Historisch gesehen tragen die Länder des globalen Nordens eine größere Verantwortung für die globale Erderwärmung. Außerdem haben sie oftmals noch immer mehr Mittel und politischen Einfluss, einen Wechsel hin zu einer nachhaltigeren Wirtschaft zu fördern. „Wenn man versucht, Digitalisierung neu zu denken und sie zu nutzen, um Nachhaltigkeit zu fördern, dann muss man gleichzeitig auch darüber reden, welche Möglichkeiten einzelne Länder überhaupt haben, die Digitalisierung selbst nachhaltig zu gestalten“, sagt Kunkel. Es ist also vor allem auch Aufgabe der Länder des globalen Nordens, sich für eine weltweit nachhaltigere Wirtschaft einzusetzen. „Wenn dieser Druck schon bei den nachfragenden Industrieländern nicht da ist, dann wird dieses Signal auch nicht gesetzt werden“, so Kunkel.
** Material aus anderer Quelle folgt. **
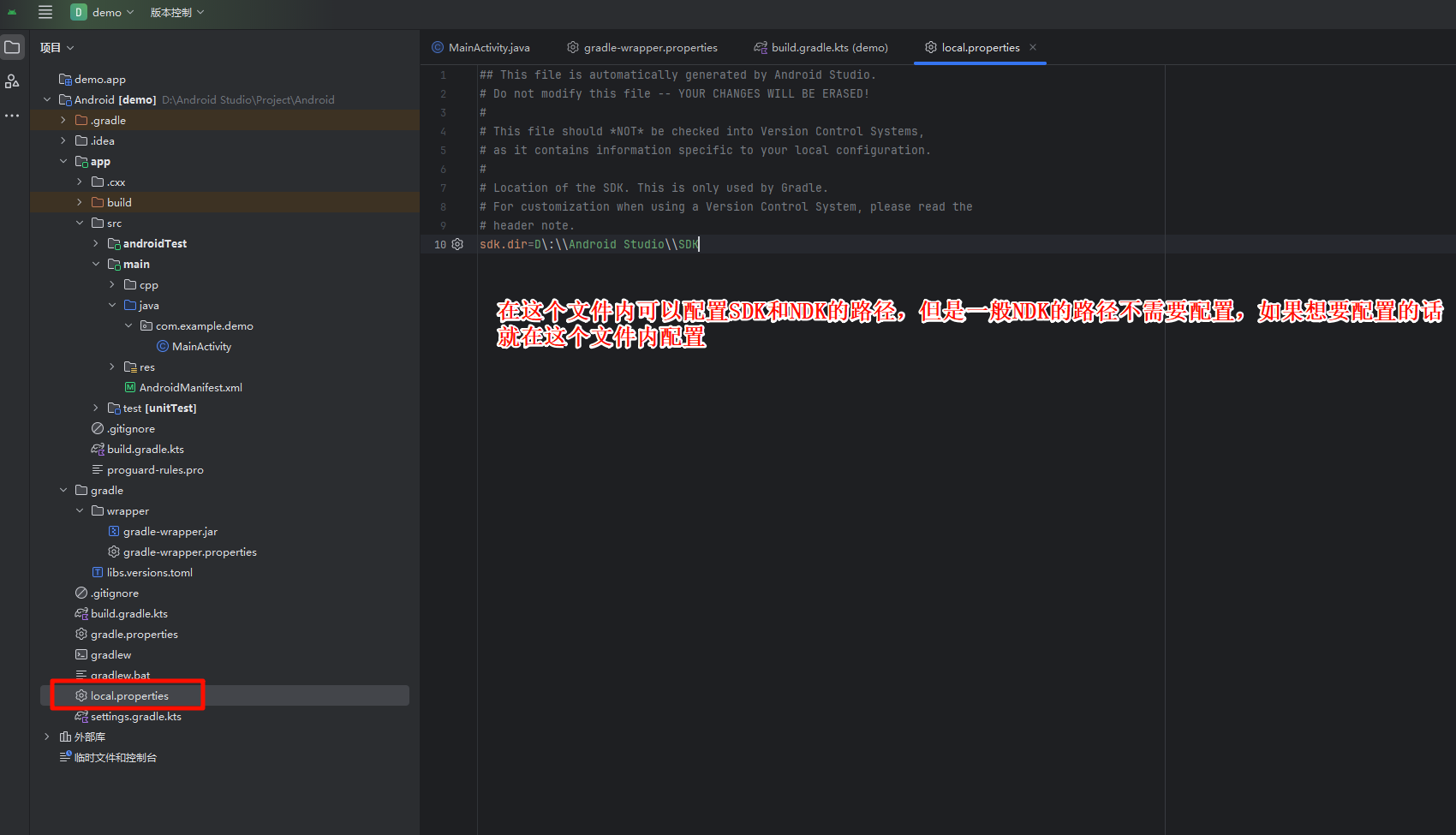Viewport: 1456px width, 835px height.
Task: Open AndroidManifest.xml in the tree
Action: (x=190, y=388)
Andererseits gehe es auch nicht ohne die Länder des globalen Südens. „Wir müssen trotzdem, und ohne die Fehler der Vergangenheit zu wiederholen, zu einer nachhaltigeren Digitalisierung finden.“ Es lohne sich also für afrikanische Staaten „mutig voranzugehen“, so Kunkel. Denn das Thema Nachhaltigkeit wird in der Zukunft immer wichtiger werden. Wie das genau aussehen soll, dazu bleibt die Studie noch sehr vage. Denoch gibt sie einen guten Überblick über die aktuelle Situation und zeigt erste Ansatzmöglichkeiten für eine nachhaltige Digitalisierung in Ländern des globalen Südens auf.